'Nothing,' answered Princess Mary, looking firmly with her radiant eyes at her sister-in-law.

She had determined not to tell her and persuaded her father to hide the terrible news from her till after her confinement, which was expected within a few days. Princess Mary and the old prince each bore and hid their grief in their own way. The old prince would not cherish any hope: he made up his mind that Prince Andrew had been killed, and though he sent an official to Austria to seek for traces of his son, he ordered a monument from Moscow which he intended to erect in his own garden to his memory, and he told everybody that his son had been killed. He tried not to change his former way of life, but his strength failed him. He walked less, ate less, slept less, and became weaker every day. Princess Mary hoped. She prayed for her brother as living and was always awaiting news of his return.

CHAPTER VIII

'Dearest,' said the little princess after breakfast on the morning of the nineteenth March, and her downy little lip rose from old habit, but as sorrow was manifest in every smile, the sound of every word, and even every footstep in that house since the terrible news had come, so now the smile of the little princess--influenced by the general mood though without knowing its cause--was such as to remind one still more of the general sorrow.

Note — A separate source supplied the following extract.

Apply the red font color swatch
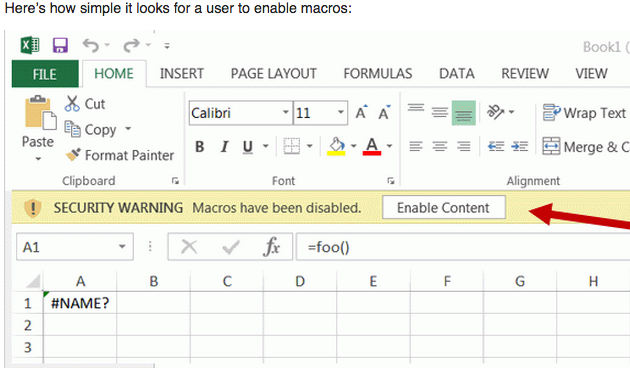The width and height of the screenshot is (630, 368). point(372,147)
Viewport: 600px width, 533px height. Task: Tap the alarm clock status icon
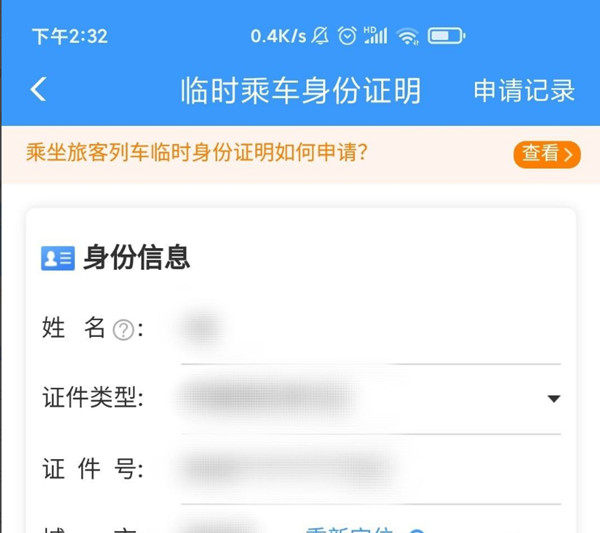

'Dearest, I'm afraid this morning's fruschtique*--as Foka the cook calls it--has disagreed with me.'

*Fruhstuck: breakfast.

'What is the matter with you, my darling? You look pale. Oh, you are very pale!' said Princess Mary in alarm, running with her soft, ponderous steps up to her sister-in-law.

'Your excellency, should not Mary Bogdanovna be sent for?' said one of the maids who was present. (Mary Bogdanovna was a midwife from the neighboring town, who had been at Bald Hills for the last fortnight.)

'Oh yes,' assented Princess Mary, 'perhaps that's it. I'll go. Courage, my angel.' She kissed Lise and was about to leave the room.

'Oh, no, no!' And besides the pallor and the physical suffering on the little princess' face, an expression of childish fear of inevitable pain showed itself.

'No, it's only indigestion?... Say it's only indigestion, say so, Mary! Say...' And the little princess began to cry capriciously like a suffering child and to wring her little hands even with some affectation. Princess Mary ran out of the room to fetch Mary Bogdanovna.

'Mon Dieu! Mon Dieu! Oh!' she heard as she left the room.

The midwife was already on her way to meet her, rubbing her small, plump white hands with an air of calm importance.

'Mary Bogdanovna, I think it's beginning!' said Princess Mary looking at the midwife with wide-open eyes of alarm.

'Well, the Lord be thanked, Princess,' said Mary Bogdanovna, not hastening her steps. 'You young ladies should not know anything about it.'

'But how is it the doctor from Moscow is not here yet?' said the princess. (In accordance with Lise's and Prince Andrew's wishes they had sent in good time to Moscow for a doctor and were expecting him at any moment.)

'No matter, Princess, don't be alarmed,' said Mary Bogdanovna. 'We'll manage very well without a doctor.'

Five minutes later Princess Mary from her room heard something heavy being carried by. She looked out. The men servants were carrying the large leather sofa from Prince Andrew's study into the bedroom. On their faces was a quiet and solemn look.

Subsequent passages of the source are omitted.